Stéphane Allaire (UQAC) et Anabelle Viau-Guay (ULaval), coresponsables du colloque
Durée de la vidéo: 27 minutes
La recherche en collaboration avec les partenaires des milieux scolaires a pris de l'ampleur depuis plusieurs années et elle se concrétise à travers nombre d'approches méthodologiques apparentées. Un dénominateur commun réside dans la prise en considération des particularités sociales et culturelles des milieux, ce qui contribue notamment à la viabilité contextuelle des connaissances coélaborées. La recherche en partenariat pose toutefois des enjeux et défis, incluant pour les nouveaux chercheurs. Pensons par exemple à l'articulation du temps d'intervention et de recherche; à l'arrimage entre le développement professionnel et l'avancement des connaissances scientifiques; à la reconnaissance de ce type d'approche par les communautés de praticiens et de chercheurs; à la généralisation des résultats qui en découlent ainsi qu'aux possibilités de transfert étendu; au paradoxe de la « recette » et du jugement; à l'échantillon et la variété des participants; à l'articulation entre la pratique et les connaissances issues de la recherche; à la nature de la diffusion des résultats; au délicat équilibre entre le respect et l'adaptation des procédures de recherche. De tels éléments seront discutés en guise de mise en route du colloque.
Alain Breuleux (McGill)
Fondements, caractéristiques et particularités des méthodologies dérivées de perspectives socioculturelles
Durée de la vidéo: 60 minutes
La conférence d'ouverture voulait permettre de situer les fondements, caractéristiques et particularités des méthodologies dérivées de perspectives socioculturelles et d'en discuter les implications. Les approches de type “recherche en mode co-design” (design-based implementation research) et “laboratoire de changement” problématisent la nature des questions de recherche et les distinctions entre sujet et objet, entre contexte et résultats, puisqu’il ne s’agit pas de simplement « observer » mais plutôt de concevoir et mettre en place de manière collaborative des innovations menant à l’amélioration durable de systèmes d’activité, tout en maintenant leur intégrité. Des questions se posent également quant aux identités et aux rôles respectifs du chercheur et du praticien.

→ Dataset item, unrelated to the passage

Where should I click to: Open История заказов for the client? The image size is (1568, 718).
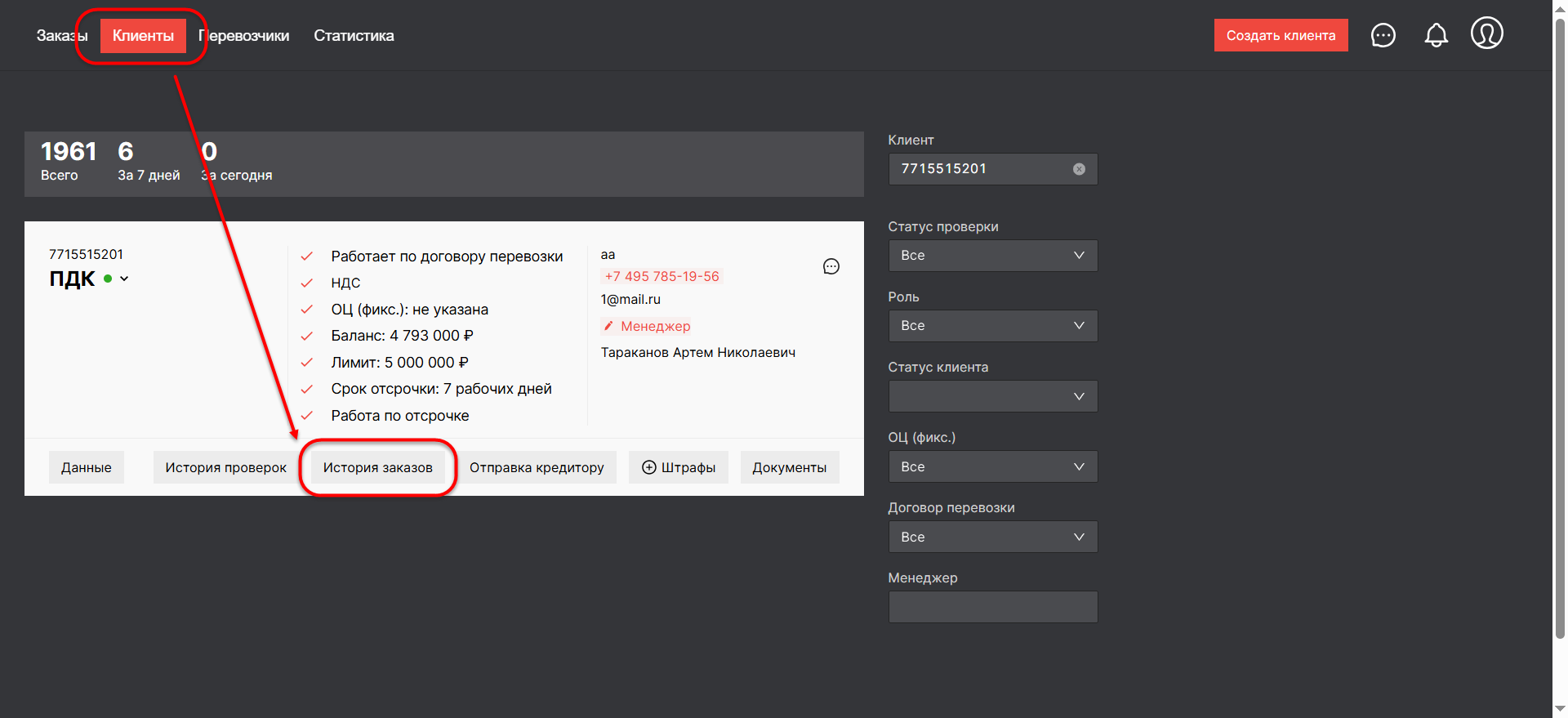(x=377, y=467)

Thérèse Laferrière, Michael Power et Margarida Romero (ULaval)
Des premières expérimentations de devis à la recherche en mode codesign
Durée de la vidéo: 30 minutes
Anne Brown (1992) et Allan Collins (1992), chercheur-e en sciences cognitives appliquées, introduisaient les "design experiments" afin d'étudier les problèmes complexes de l'apprentissage en contexte réel. La classe, et non le laboratoire, devenait le lieu où conduire une recherche. Ses résultats devaient contribuer au développement des connaissances tout en informant, par voie d'itérations successives, le processus de mise en œuvre de l'innovation s'y déployant. Une expérimentation de devis (traduction adoptée par Breuleux et al, 2002) se voulait donc une recherche réalisée en collaboration par des chercheur-e-s et des praticien-ne-s de terrain et une recherche où l'intervention prenait une plus grande part que dans la recherche conventionnelle. Les "design experiments" ont été par la suite incluses dans la méthodologie du "Design-based research (DBR)" par des chercheur-e-s en sciences de l'apprentissage / sciences de l'apprendre ("learning sciences") comme Barab & Squire (2004), Cobb et al., (2003) et Sandoval & Bell (2004). Des chercheur-e-s en technologie éducative intéressés par l'innovation en ont opérationnalisé le processus en termes plus facilement accessibles (Reeves, 2006; Reeves & McKenney, 2012). Cette présentation a fourni des exemples de démarches de recherche-intervention en mode co-design, soit de type DBR ou DBIR, et pointé les possibilités comme les enjeux et les défis de cette méthodologie.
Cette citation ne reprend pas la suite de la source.